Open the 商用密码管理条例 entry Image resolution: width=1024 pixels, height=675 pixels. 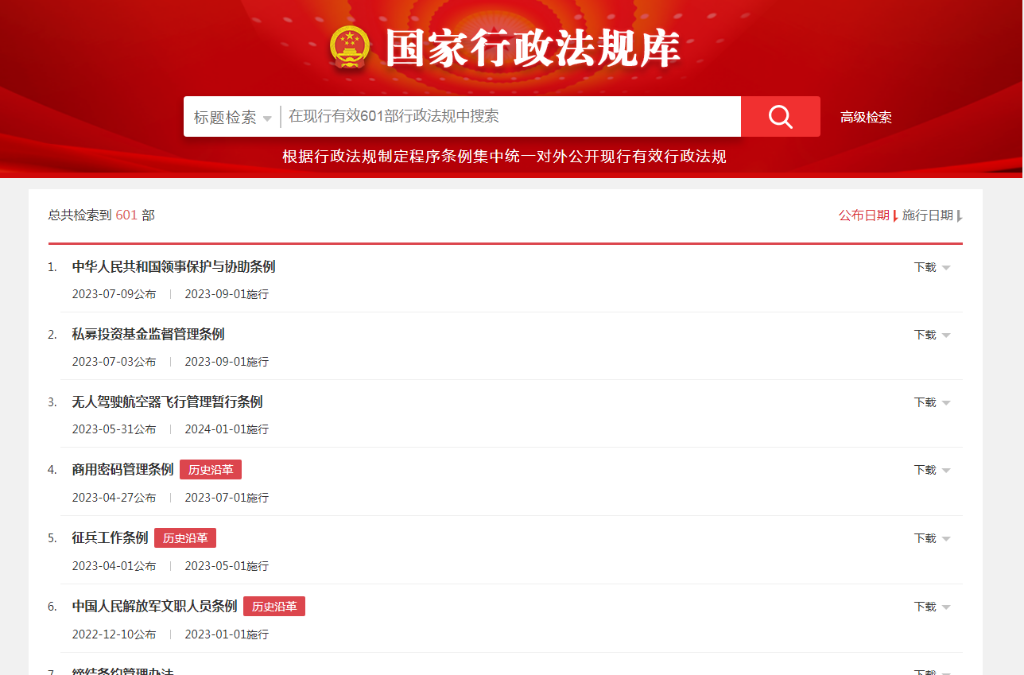point(122,470)
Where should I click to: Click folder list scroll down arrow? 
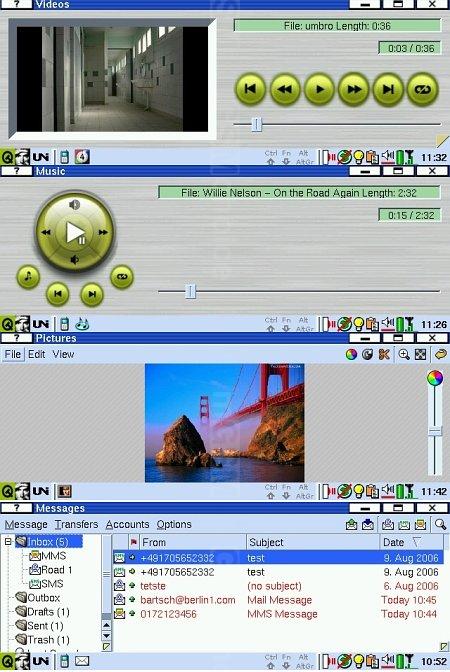point(106,636)
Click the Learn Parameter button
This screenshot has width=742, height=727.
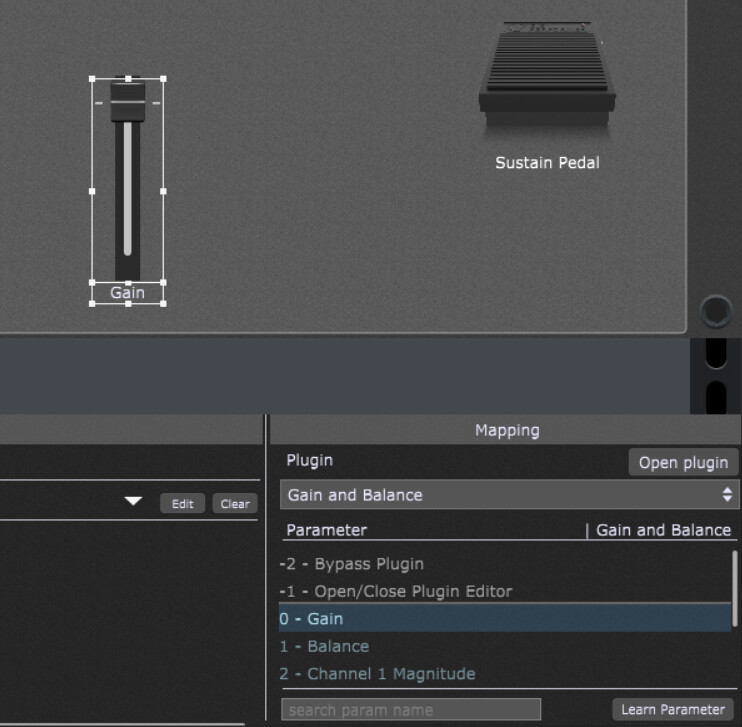point(672,709)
——————————
» **Task directions**: All that is needed here is the run of lines from the one containing "Where should I" through the end of the material above, reproduced exactly and without pictures.

» **Answer box**:
Where should I click to: Click folder list scroll down arrow? 
point(106,636)
Click the Learn Parameter button
This screenshot has width=742, height=727.
point(672,709)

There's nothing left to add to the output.